As Students Choose Mirror-Image Roommates Online, Maureen Dowd Decries 'Diminished Debate Syndrome' on Campus
August 13, 2010
In Tuesday's edition of The New York Times, an excellent column by Pulitzer Prize-winning columnist Maureen Dowd laments a depressing trend on campus—the use of online roommate-matching services by incoming freshmen—and insightfully links this development to what she terms the "diminished debate syndrome" on campus.
But before we get to Dowd's column, let's review the article in last week's Wall Street Journal that prompted her observations. The Journal reported on how new students are relying on detailed information gleaned from social networking sites to determine their perceived compatability with their future roommates, even before they've arrived on campus:
This online scouting-and the judgments students make based on what they see-are dramatically changing the time-honored college practice of learning to live with a stranger freshman year.

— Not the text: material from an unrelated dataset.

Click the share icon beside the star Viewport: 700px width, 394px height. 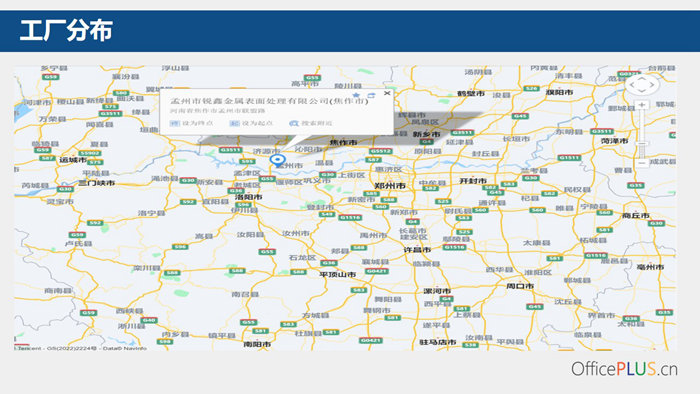pos(371,95)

Many schools see assigned roommates as a chance for students to learn to get along with different types of people as they're forced to negotiate everything from who gets the top bunk to varying ideas about politics and religion. And many student deans and admissions officers view online roommate screening as a threat to all that.
Droves of parents have been calling to complain to colleges and universities, often demanding to change their children's roommates based on information discovered online. Schools generally will not change room assignments, aside from rare exceptions for issues of safety, says Greg Victory, who oversees freshman orientation at Syracuse University.
Because new students—and their parents—are increasingly rejecting the idea of living with someone who might be (gasp!) too different from themselves, some schools have disappointingly decided to accommodate this sad aversion to the unfamiliar:
This summer, for the first time, incoming [University of Florida] students could use a Facebook application called RoomBug to connect with others seeking roommates, letting them gauge each other's neatness, sleep schedules and other cohabitation essentials, as well as general interests. Students who found a match could then request to room together.
More than a quarter of the 5,179 incoming freshmen who will live on campus have signed up, Mr. Logan says. While the final data won't be available until all the rooms are assigned, he expects more mutually requested roommates than in the past.
Erica Steele, an 18-year-old from Dayton, Ohio, who is about to be a freshman at Bowling Green State University, says she signed onto a website that promises to gauge students' compatibility as roommates, URoomSurf, because she was nervous about living with a stranger. She met Katelyn DeVore, 18, of Van Buren, Ohio, who was 95% compatible based on the website's survey, which asks about neatness, hygiene and sleep cycle as well as politics, religion and sexual orientation. The women agreed to live together, but not before they also met in person.
But not every school is willing to grant its new students a preemptive roommate veto:
Syracuse University, where roommates are assigned at random, deliberately sends out its roommate notices electronically at 4:30 on a Friday afternoon so that people have the weekend to cool off before they call to complain, Mr. [Greg] Victory [who oversees freshman orientation at Syracuse University] says.
"Now that it's so easy to make judgments about everything from sexual orientation to musical taste, there's more opportunity for students to say 'I'm not going to like this person' without ever having a conversation," Mr. Victory says.
It's Victory's last point that's particularly worrying: Abetted by the wealth of personal information available online, students appear to feel increasingly justified in preemptively shutting out prospective roommates who don't sufficiently align with their own tastes and beliefs. And with colleges like the University of Florida enabling this kind of sheltered tribalism via programs like RoomBug, students can all but ensure that their would-be roommate will share their worldview-losing the chance to be challenged by someone new and different. Late-night roommate debates will suffer for it, or maybe vanish completely. What's left to debate when your roommate already agrees with you about everything?
Indeed, Maureen Dowd thinks this indulgence of sameness accomplishes precisely the opposite of the kind of personal, emotional, and intellectual growth colleges are uniquely equipped to enable. After recounting some very funny stories of her own interactions with college roommates, she writes:
Choosing roommates who are mirror images may fit with our narcissistic and microtargeted society, but it retards creativity and social growth. This reluctance to mix it up also has been reflected in the lack of full-throated political and cultural debates on campuses (as opposed to ersatz debates on cable TV), replaced by a quiet P.C. acceptance of differing views or an obnoxious stereotyping of anyone different.
We at FIRE couldn't agree more with Dowd. We have a saying here: If you graduate from college without having been offended or having your viewpoint challenged once over those four years, you should ask for a refund. Unfortunately, students are too often coming down with what Dowd labels "diminished debate syndrome," refusing to check out of an echo chamber of their own design. That universities are helping them do so is a dereliction of duty.
Dowd concludes with some advice to the freshmen who will arrive at campuses across the country in the next few weeks:
Again, we couldn't agree more.
As you leave behind high school to redefine and even reinvent yourself as [an] adult, you need exposure to an array of different ideas, backgrounds and perspectives - not a cordon of clones.
College is not only where you hit the books. It also should be where you learn not to judge a book by its cover.